(Stored items)
....
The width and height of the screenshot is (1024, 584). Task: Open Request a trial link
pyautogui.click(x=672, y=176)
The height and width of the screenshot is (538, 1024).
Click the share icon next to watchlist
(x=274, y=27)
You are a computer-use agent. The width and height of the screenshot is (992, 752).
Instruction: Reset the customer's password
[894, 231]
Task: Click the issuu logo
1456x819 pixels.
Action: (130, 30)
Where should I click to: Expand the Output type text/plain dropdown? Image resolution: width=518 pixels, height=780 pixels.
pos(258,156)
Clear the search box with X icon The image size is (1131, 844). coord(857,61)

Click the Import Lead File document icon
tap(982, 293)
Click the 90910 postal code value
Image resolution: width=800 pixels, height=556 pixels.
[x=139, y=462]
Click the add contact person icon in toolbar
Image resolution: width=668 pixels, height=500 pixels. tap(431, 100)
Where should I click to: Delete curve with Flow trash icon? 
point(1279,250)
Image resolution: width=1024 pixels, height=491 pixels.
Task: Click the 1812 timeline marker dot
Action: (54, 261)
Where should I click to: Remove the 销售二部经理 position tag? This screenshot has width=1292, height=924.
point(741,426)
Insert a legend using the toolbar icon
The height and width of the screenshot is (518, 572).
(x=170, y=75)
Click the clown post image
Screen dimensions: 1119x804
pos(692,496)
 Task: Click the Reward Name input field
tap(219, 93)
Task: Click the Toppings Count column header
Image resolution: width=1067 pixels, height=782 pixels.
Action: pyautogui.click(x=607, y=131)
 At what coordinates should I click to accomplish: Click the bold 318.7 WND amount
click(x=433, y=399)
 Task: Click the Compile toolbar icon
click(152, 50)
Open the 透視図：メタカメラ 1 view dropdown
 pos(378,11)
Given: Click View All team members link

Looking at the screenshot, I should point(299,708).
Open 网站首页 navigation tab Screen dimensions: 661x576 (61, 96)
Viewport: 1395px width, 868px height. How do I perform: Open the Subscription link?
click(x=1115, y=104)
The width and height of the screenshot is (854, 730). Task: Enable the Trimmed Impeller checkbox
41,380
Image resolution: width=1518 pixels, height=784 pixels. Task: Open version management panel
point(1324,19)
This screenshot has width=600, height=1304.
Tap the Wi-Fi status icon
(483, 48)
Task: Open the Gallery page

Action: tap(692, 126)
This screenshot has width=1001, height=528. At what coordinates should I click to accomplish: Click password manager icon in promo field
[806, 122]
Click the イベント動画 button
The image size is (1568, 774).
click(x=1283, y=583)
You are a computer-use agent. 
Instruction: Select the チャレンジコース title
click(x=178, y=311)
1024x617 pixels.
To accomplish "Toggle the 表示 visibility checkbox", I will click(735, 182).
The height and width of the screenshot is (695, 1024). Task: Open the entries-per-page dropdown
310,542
....
Description of the task – Which lines above contain "agent"? Show each of them.

Exercise result –
You are a computer-use agent. The width and height of the screenshot is (992, 752).
You are a computer-use agent. 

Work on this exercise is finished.